Философия Гарри Поттера: Если бы Аристотель учился в Хогвартсе - Бэггет Дэвид. Страница 58
Гаральд Торсруд — ассистент философии университета штата Нью-Мексико. В свободное от дрессировки драконов и поедания шоколадных лягушек время изучает греческую и римскую философию. Неоднократно уличен в попытках внести в свой послужной список якобы имевшее место преподавание в Хогвартсе. Гаральд тем не менее не нуждается в заклинании Agitatio! для того, чтобы пробуждать студентов на своих занятиях.
Джерри Л. Уоллс — профессор философии религии при Теологическом семинаре в Уилморе, Кентукки.

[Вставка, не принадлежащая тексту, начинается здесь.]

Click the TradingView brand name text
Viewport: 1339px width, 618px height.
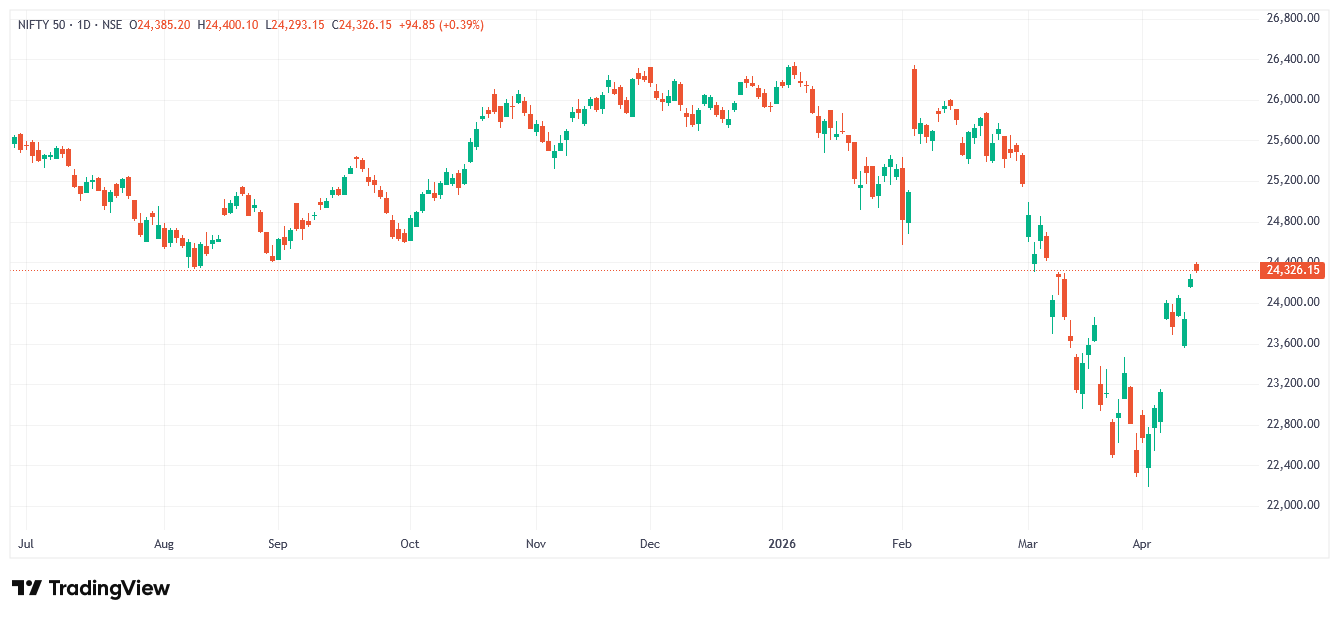[109, 588]
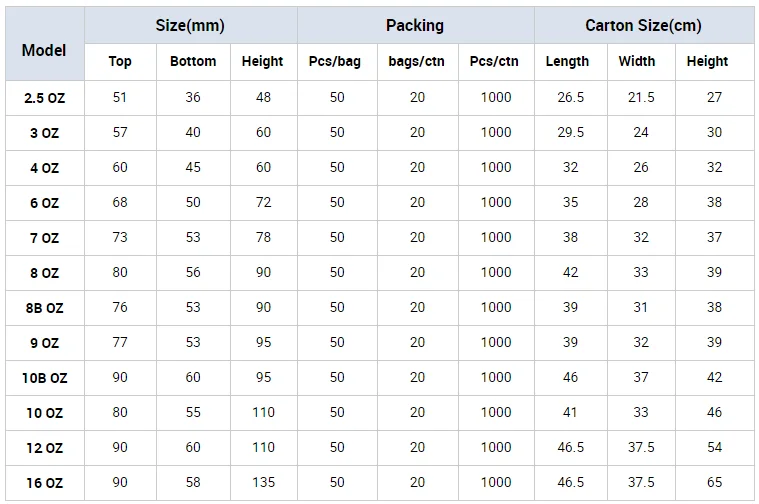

Старший научный сотрудник Института Морриса. Его четвертая книга «Рай: логика вечного наслаждения» опубликована в Оксфорде, а последняя, пятая «Почему я не кальвинист?» написана в соавторстве с Джо Донгеллом. Джерри любит размышлять о философии, разъезжая на своем автомобиле по задворкам Кентукки. Все еще надеется найти кнопку, которая заставит его машину взлететь.
Дженнифер Харт Уид — ассистент философии в Тиндейл-колледже, Торонто. Специализируется в области средневековой философии, современной метафизики и философии религии. Начиная с 1987 года пытается путем трансфигурации превратить себя в кошку. Дважды появлялась на обложке «Вестника ворожбы» как победительница в номинации «самый чарующий взгляд».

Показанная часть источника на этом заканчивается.